Les maisons d'éditions, beaucoup moins touchées par le piratage (mais pour combien de temps ?), se demandent quels profits elles vont bien pouvoir tirer de ce nouveau marché. Aux 0,007€ générés par stream, Spotify brandit ses 29 millions d'abonnés dans le monde fin 2013. Youboox qui compte plus de 230 000 lecteurs, reverse entre 1 et 3 € aux maisons d’éditions pour 1000 pages lues via le modèle premium. C’est effectivement modeste, surtout si l’on garde en tête que contrairement à la musique qui nécessite un terminal pour l’écouter, le livre a toujours été ATAWAD tout en étant moins international à cause de la langue.
En France, comme aux Etats-Unis, ce sont surtout les maisons d’éditions indépendantes qui tentent l’aventure et cèdent leurs droits d’exploitation.

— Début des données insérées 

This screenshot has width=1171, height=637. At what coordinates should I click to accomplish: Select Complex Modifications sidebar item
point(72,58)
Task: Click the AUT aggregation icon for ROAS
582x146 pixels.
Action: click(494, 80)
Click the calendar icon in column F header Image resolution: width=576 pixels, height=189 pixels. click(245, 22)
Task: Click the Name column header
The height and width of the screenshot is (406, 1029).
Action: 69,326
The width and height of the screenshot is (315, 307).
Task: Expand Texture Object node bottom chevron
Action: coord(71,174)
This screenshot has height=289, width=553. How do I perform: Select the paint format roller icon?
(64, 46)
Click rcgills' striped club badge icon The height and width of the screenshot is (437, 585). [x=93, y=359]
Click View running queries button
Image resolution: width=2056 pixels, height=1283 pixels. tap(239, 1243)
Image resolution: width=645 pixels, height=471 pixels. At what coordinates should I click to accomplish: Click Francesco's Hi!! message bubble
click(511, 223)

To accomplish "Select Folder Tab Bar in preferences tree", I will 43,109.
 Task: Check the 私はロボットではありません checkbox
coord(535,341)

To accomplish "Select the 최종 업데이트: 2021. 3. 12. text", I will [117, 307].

Seul Entitle a réussi à convaincre deux des grandes maisons d’éditions américaines : Happer Collins (qui s’est aussi jointe aux autres plateformes par abonnement) et Simon & Schuster. Mais Entitle ne permet pas la lecture en streaming ; l’abonnement permet d’acheter pour un prix fixe deux, trois ou quatre livres à télécharger. Bryan Batten, son fondateur reconnait qu’« [ils sont] davantage semblable à Netflix durant sa période DVD qu’à Netflix durant son âge du streaming. » Mais pour le moment, il semble que ce modèle soit plus rassurant pour acteurs historiques.
Trouver l’équilibre entre abonnés de grands lecteurs et lecteurs occasionnels
Le paradoxe pour ces plateformes par abonnement, c’est que plus l’abonné est un grand lecteur, plus la marge sur le prix de l’abonnement s’étiole. A cela, Justo Hidalgo répond que « les gens paient pour lire des livres mais aussi pour un service de lecture… qu’ils n’utilisent pas complètement ! Comme leur abonnement à la salle de gym. »
Il faut en effet espérer que le public voit dans ce service un réel intérêt à payer car le Digital Book World qui estime le prix moyen d’un ebook aux Etats-Unis à 6,33 dollars, un abonné devrait lire 20 livres par an pour rentabiliser son abonnement. D’après le Pew Research Center, cela ne concerne que 14% des américains.
Une piste pourrait être d’adresser le « binge reading » qui répond à l’impatience des lecteurs de connaître la suite d’un livre. Selon Sean McDonald, éditeur chez Farrar, Straus & Giroux, interviewé par le New York Times « vous pouvez vous retrouver avec des fans en colère ou perplexe. Je pense que les gens sont désormais habitués à une narration de série et il y a désormais ce sens de l’impatience ou peut-être une peur de la frustration. Nous voulons être sûrs que les gens auront des réponses à leurs questions ». Susan Wasson, une libraire indépendante à Albuquerque fait valoir dans ce même article « qu’avec la vitesse à laquelle va la vie aujourd’hui, les gens ne veulent plus attendre pour avoir la suite. […] Quand j’aime un livre, je ne veux pas attendre un an pour la suite. »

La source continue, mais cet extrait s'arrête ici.